A draft report of the audit ordered in the wake of Cicero’s bribery allegations showed investigators found almost $13 million in suspicious payments listed as contributions or donations over a three-year period starting in 2003, according to files obtained by Bloomberg.
Of those payments, auditors found 441 to consultants, including two law firms, which auditors questioned, the files state. The audit was completed in December 2005.
More than a year before that review, auditors within Wal- Mart’s Mexican operations had alerted senior managers of the units about questionable payments to consultants, according to an e-mail included in the documents. The March 2004 audit found consultants made irregular payments to win store permits across the country, according to the files.
Among the senior managers alerted to the payments in 2004 was Eduardo Castro-Wright, who was the chief operating officer of Wal-Mart’s Mexican unit at the time, according to an e-mail obtained by Bloomberg News. He later became vice chairman of the retailer’s board. Castro-Wright retired in July 2012, according to an e-mail. He couldn’t be immediately reached for comment.
Eduardo Juarez Rodriguez, a Wal-Mart executive who oversaw the 2004 internal audit, decided not to alert U.S. executives about the review’s findings, according to the e-mail.

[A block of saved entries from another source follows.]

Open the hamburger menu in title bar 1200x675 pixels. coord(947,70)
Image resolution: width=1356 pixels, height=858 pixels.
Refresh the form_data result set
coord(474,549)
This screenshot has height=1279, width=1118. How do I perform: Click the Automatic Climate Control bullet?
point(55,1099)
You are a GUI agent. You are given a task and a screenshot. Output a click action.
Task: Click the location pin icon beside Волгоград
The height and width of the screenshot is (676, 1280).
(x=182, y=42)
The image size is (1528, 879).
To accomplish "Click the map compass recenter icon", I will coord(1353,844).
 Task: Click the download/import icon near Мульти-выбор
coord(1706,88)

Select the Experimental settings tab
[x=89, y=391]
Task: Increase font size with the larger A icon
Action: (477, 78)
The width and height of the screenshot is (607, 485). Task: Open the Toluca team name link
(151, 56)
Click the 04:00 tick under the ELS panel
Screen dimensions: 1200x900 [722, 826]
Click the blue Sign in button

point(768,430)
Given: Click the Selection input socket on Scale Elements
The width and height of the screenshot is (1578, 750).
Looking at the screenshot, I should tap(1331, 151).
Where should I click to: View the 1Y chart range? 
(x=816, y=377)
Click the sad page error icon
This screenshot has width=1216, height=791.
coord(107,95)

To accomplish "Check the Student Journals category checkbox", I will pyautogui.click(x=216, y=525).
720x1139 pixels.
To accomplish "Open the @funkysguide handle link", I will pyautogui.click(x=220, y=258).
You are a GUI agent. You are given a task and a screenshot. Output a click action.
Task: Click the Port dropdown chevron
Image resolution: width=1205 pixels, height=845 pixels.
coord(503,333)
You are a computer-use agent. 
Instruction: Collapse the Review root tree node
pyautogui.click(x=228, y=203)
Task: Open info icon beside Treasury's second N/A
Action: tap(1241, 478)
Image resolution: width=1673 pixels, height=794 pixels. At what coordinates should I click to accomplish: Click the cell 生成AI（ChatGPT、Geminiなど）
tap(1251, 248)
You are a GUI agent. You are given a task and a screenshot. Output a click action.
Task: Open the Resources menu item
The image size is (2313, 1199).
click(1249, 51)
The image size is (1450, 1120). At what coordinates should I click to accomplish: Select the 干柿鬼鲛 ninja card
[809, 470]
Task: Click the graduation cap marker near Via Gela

“He did not believe the report would be relevant to Bentonville,” U.S. auditors said in an e-mail about their interview of Juarez in November 2005. “This was his decision.”
Wal-Mart officials in the U.S. also questioned whether Cicero had siphoned off funds as part of a bribery scheme, according to e-mails obtained by Bloomberg News.
Joe Lewis, director of corporate investigations for Wal- Mart in 2005, noted in a March 2006 e-mail that executives in the retailer’s Mexican unit suspected Cicero “was able to get away with almost $10 million,” the files state.
Wal-Mart de Mexico had $7.66 billion in sales for the quarter ended Sept. 30. The parent company had $113.9 billion in revenue for the quarter ended Oct. 31.
While investigating the bribery allegations, some Wal-Mart officials said they worried about their safety in Mexico, according to other files not released by Congress.
Ronald Halter, a former FBI agent who served as one of the retailer’s investigators, said in an e-mail obtained by Bloomberg News that he was being asked by his superiors to interview consultants who’d received “$5 million US for what has been described as bribe $” and might feel threatened being questioned about their activities.
Halter noted other security consultants hired by Wal-Mart were beaten with a gun, or a “pistol whipping,” when they attempted to conduct interviews in the country about the retailer’s real-estate deals.
“I do not want to expose myself on what I consider to be an unrealistic attempt to get Mexican lawyers to admit to criminal activity,” Halter said in the e-mail.
Wal-Mart rose 54 cents to $69.89 at 4:15 p.m. in New York Stock Exchange trading.
The California pension fund case is California Teachers’ Retirement System v. Wal-Mart Stores Inc., CA No. 7490, Delaware Chancery Court (Wilmington).